[<prev] [next>] [<thread-prev] [day] [month] [year] [list]
Message-ID: <20220902195324.15a9ae30@kernel.org>
Date: Fri, 2 Sep 2022 19:53:24 -0700
From: Jakub Kicinski <kuba@...nel.org>
To: Kees Cook <keescook@...omium.org>
Cc: Pablo Neira Ayuso <pablo@...filter.org>,
Jozsef Kadlecsik <kadlec@...filter.org>,
Florian Westphal <fw@...len.de>,
"David S. Miller" <davem@...emloft.net>,
Eric Dumazet <edumazet@...gle.com>,
Paolo Abeni <pabeni@...hat.com>,
syzbot <syzkaller@...glegroups.com>,
netfilter-devel@...r.kernel.org, coreteam@...filter.org,
netdev@...r.kernel.org,
Harshit Mogalapalli <harshit.m.mogalapalli@...cle.com>,
linux-kernel@...r.kernel.org, linux-hardening@...r.kernel.org
Subject: Re: [PATCH v3] netlink: Bounds-check struct nlmsgerr creation
On Fri, 2 Sep 2022 16:08:01 -0700 Kees Cook wrote:
> > - if (extack->cookie_len)
> > - tlvlen += nla_total_size(extack->cookie_len);
> > + if (extack->_msg &&
> > + check_add_overflow(*tlvlen, nla_total_size(strlen(extack->_msg) + 1), tlvlen))
> > + return false;
>
> If that's not desirable, then I guess the question I want to ask is
> "what can I put in the unsafe_memcpy() comment above that proves these
> values have been sanity checked? In other words, how do we know that
> tlvlen hasn't overflowed? (I don't know what other sanity checking may
> have already happened, so I'm looking directly at the size calculations
> here.)
The netlink helpers for adding attributes check whether there is enough
space left in the skb. So if the calculation overflows, so be it. We'll
hit EMSGSIZE in the writing phase and unwind. The writing should make
no assumptions about the skb size. In fact all dumps will routinely hit
EMSGSIZE as we try to fit as many objects into a skb as possible, so we
unwind the one that would go over. Unwinding is well exercised in a lot
of netlink code (not here, MSG_DONE/MSG_ERROR ain't a dump).

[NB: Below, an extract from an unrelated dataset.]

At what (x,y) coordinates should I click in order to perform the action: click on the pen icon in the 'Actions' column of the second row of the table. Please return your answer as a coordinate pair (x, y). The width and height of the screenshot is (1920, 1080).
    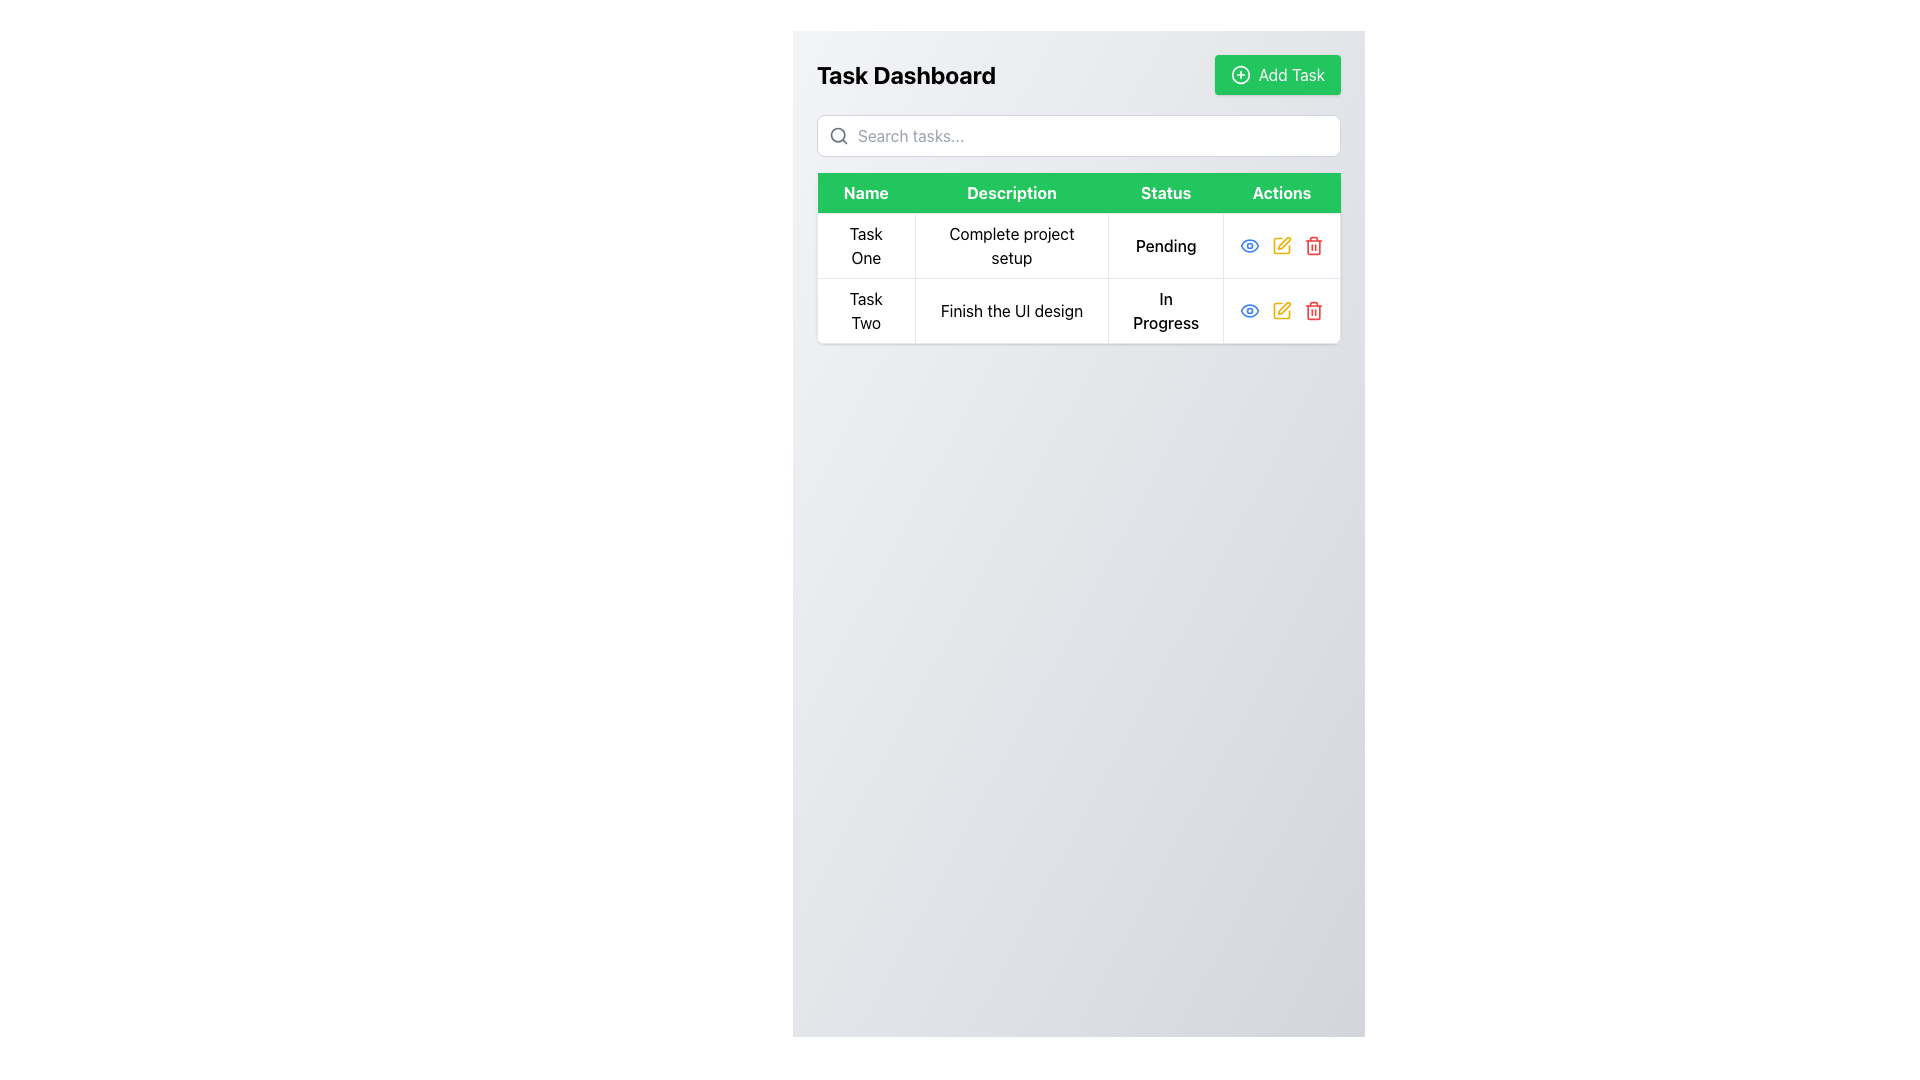
    Looking at the image, I should click on (1283, 242).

The pre-calculation is just an estimate, if the message size ends up
being insane it really doesn't matter if the calculation is 0, INT_MAX
or random(). User is not gonna get a response, anyway.
... unless someone uses the unsafe helpers like __nlmsg_put() rather
than nlmsg_put(), hence my suggestion in the other email.